No worries, gents. You've answered my questions. Thanks for the detail. I'll pass it on. Cheers.
Thanks, Tom.
Your next question comes from the line of Alex Anderson from A&J Anderson Management. Your line is now open.
Yes, I am a shareholder with 900,000 shares. Looking at the increase in number of rigs that you have working, it would appear that you're buying market share. You've got a gross margin of 15%, and that is not really adequately giving a return to shareholders. Please comment on that comment?
Alex, I think we never buy a market. There's no benefit in us to keep rigs spinning for the sake of them spinning. My father always said to me, "If you're not making any money, you might as well park them on the side." That stands true today. I think, you try and, you know, get the rig working on good margins, otherwise don't get it working. I mean, if there's rigs sitting on the side, on the sideline, it's because we don't want them to work, or the contracts that are there aren't good enough, or we didn't win because our profits were too high. You know, I think more the focus for us is trying to put them into the best possible place, the longest term contract.
You can see what's happened in December with, you know, with turnover of contracts. It does hurt, you know, short-term contracts eat away and erode, leave it very, very quickly, especially when it's unexpected. Longer term contracts, multi-year contracts, especially for a listed company, when we have to answer to our shareholders, are far better for us as a company than short-term contracts like tier two, tier three clients. Otherwise, we're always asking the question of, you know, why does the proper margins go up and down like a yo-yo? Certainly we don't buy a contract, that's for sure. We're not in the business to just to spin pipe.
I think, also just to touch on what Nathan said, I think the capital management plan demonstrates that we're focused on returns to shareholders and, you know, we're heading in the right direction with our returns and the performance of the business. I think, the business is generating cash, debt is coming down, the buyback is on foot. With the amortization dropping off, depreciation, some of those wet weather and other things behind us, you know, it is definitely the board's intention to put some dividends. You know, really, I think the business is in the best shape it's ever been. I really do believe that. I think, you know, the next couple of years are gonna be very good for us.
Okay. Thank you for that. My second comment is that I look on myself as a longtime shareholder. The share buyback program does really nothing for me. You spent over AUD 1 million. I would have preferred you to have kept the cash and hand it out as a dividend. A share buyback I'm not a temporary shareholder, how, you know, the percentage profit on the share buyback for me is damn all.

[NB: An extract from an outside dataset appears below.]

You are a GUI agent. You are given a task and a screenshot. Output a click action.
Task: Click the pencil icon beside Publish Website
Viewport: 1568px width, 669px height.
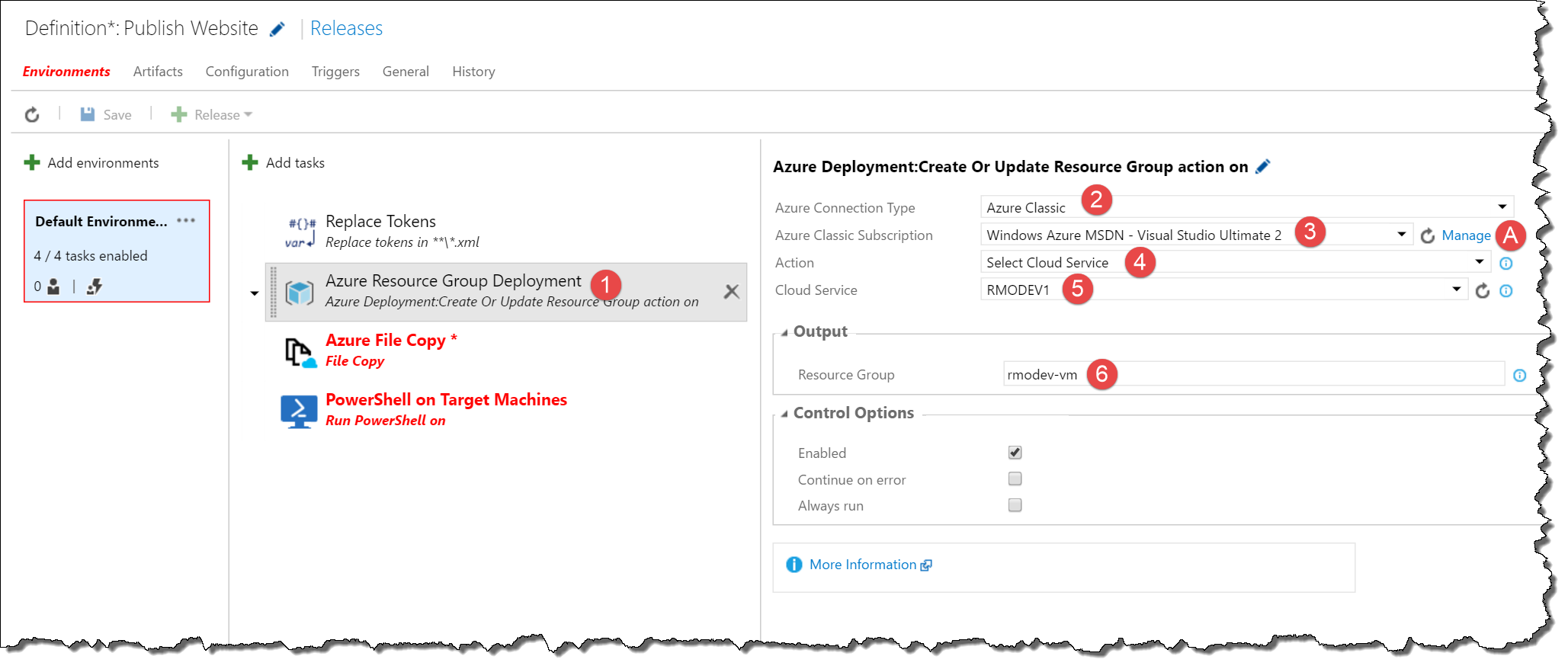(277, 29)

I understand, Alex. I'm a long time shareholder as well. I'm not going anywhere in the future. We're both in the same boat there. At the share price of, you know, AUD 0.35-AUD 0.40, it's pretty cheap. My belief is that at some point down the future, we will be paying good dividends. At that point, you and I should be getting more dividends and better dividends. That's my plan. I'm hoping it's the rest of the shareholders' plans. At the moment, to me, it seems a better option to buy those shares back at AUD 0.35 than to give it out. That's because I'm a long-term shareholder. I'm not looking at it from a short-term position.
Okay. Thank you.
If you would like to ask question, you can press star and 1 on your telephone keypad. There are no further question at this time. I turn the call back over to our presenters.
No, all good. Thanks very much. Thanks everyone for joining. Appreciate the interest. Thanks to those that asked questions. Appreciate it.
This concludes today's conference call. You may now disconnect.